WORKING DATA>
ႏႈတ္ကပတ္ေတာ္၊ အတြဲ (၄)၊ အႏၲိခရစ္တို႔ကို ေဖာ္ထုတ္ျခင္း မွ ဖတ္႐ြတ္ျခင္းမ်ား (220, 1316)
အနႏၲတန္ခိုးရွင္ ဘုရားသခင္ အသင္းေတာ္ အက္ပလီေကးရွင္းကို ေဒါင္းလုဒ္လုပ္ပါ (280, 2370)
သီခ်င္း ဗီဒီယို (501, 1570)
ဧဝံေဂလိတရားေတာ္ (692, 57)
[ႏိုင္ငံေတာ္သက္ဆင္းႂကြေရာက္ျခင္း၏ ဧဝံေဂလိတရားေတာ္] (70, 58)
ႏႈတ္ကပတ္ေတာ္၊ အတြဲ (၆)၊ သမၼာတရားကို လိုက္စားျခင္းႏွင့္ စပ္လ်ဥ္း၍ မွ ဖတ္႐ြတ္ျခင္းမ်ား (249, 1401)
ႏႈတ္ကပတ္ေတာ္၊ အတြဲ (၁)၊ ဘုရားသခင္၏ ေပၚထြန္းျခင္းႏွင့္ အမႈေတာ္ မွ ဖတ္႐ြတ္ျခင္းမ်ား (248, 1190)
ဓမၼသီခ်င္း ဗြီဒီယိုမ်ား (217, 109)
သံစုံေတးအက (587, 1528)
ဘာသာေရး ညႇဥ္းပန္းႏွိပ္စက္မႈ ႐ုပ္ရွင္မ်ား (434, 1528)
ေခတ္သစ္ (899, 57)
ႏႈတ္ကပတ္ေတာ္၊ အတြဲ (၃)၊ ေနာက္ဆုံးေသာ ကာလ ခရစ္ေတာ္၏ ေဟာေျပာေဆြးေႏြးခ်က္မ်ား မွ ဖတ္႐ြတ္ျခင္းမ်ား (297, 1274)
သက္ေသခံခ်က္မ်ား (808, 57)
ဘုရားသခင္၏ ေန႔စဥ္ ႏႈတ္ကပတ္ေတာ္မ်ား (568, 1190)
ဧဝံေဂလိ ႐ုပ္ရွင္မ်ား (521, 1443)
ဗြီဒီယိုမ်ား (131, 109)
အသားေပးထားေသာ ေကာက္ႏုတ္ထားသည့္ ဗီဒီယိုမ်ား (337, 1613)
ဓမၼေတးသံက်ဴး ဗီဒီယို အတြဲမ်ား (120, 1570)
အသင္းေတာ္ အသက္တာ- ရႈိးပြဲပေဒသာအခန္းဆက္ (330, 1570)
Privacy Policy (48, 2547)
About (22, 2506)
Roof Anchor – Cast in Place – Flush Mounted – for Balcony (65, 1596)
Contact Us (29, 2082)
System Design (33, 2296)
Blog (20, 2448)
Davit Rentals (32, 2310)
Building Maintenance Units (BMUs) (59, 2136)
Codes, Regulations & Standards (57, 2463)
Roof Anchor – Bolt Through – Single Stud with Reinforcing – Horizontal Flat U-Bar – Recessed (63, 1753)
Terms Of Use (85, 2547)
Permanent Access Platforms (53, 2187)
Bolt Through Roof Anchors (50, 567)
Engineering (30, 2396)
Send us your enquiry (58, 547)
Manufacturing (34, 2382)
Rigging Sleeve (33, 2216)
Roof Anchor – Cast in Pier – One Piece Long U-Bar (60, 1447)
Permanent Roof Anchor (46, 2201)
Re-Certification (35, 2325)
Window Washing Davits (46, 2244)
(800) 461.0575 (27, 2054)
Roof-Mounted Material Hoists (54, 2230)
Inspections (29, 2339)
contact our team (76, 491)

TASK ITEM>
Wherever the string "Bolt" shows up in the material, copy the line that holds it.

SOLVED PROBLEM>
Roof Anchor – Bolt Through – Single Stud with Reinforcing – Horizontal Flat U-Bar – Recessed (63, 1753)
Bolt Through Roof Anchors (50, 567)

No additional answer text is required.